Por la via clasica no se puede dado que el deco es un receptor cuando cambias de canal lo hace sobre ese receptor saliendo siempre por canal 3 o 4. Lo maximo que podes hacer es dividir la señal de salida sintonizada para varios tv


----------



## robot

Rigeliano dijo:


> A que te refieres con frecuencia, a la del satélite que recepciona el decodificador si es asi como dice capitanp este en la banda c y ku si no me equivoco y esta en GHZ tendrías que hacerte tu propio decodificador, lo único que te queda es poner tus otras TVs en espejo viendo lo mismo, pero si no quieres eso hay otras alternativas como comprarte un decodificador para recibir señal libre algunos satelites dan señal libre como el amazonas y no pagas claro solo por la antena y el decodificador.


 
Pues en realidad no pensaba eso porque de la antena al deco se conecta por un cable coaxial y segun un compañero (no esta seguro) la frecuencia maxima del cable coaxial esta por el orden de los Mhz o maximo de 1 o 2 Ghz, entonces pensaba que el aparato (no se como se llama) que esta en el foco de la antena hacia una reduccion de la frecuencia del satelite a una frecuencia intermedia. De hecho me gustaria que me aclararan o rectificaran sobre lo que he hablado pues no tengo certeza de nada.

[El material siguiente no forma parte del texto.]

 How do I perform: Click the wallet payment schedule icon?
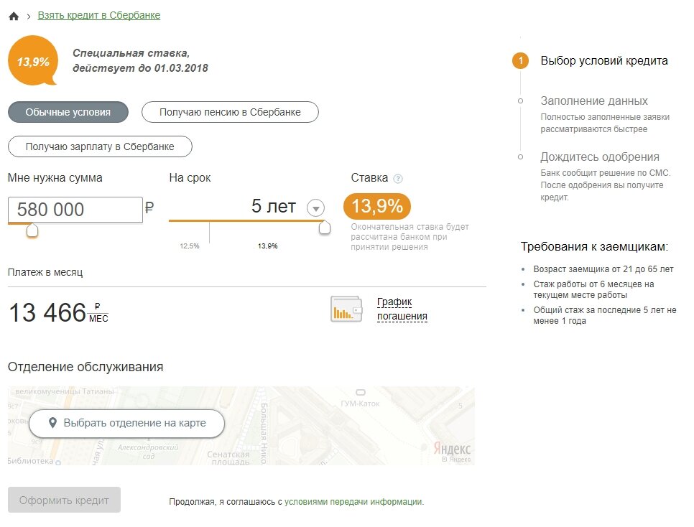click(346, 309)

Ademas estube buscando informacion y segun publicidad de algunas paginas si se vende decos para tv satelital libre y tv satelital paga pero no son muy accequibles los equipos.

Gracias a todos por la ayuda y la atencion



elbrujo dijo:


> Por la via clasica no se puede dado que el deco es un receptor cuando cambias de canal lo hace sobre ese receptor saliendo siempre por canal 3 o 4. Lo maximo que podes hacer es dividir la señal de salida sintonizada para varios tv


 
Ha y no quiero hacer nada con las salidas del deco pues si se que solo manda como salida un canal, pensaba que se podia hacer algo es con el cable coaxial que entra al deco

Gracias a todos por la ayuda y la colaboracion


----------



## Rigeliano

El aparato que esta en el foco de la antena se llama LNB (Low Noise Block) lo que hace  es reducir la frecuencia a una mas baja (Intermedia) pero aun asi todavia esta en GHz creo que lo mas bajo es de 1GHz aun asi tendrias que decodificar la señal si utilizas solo el cable coaxial


----------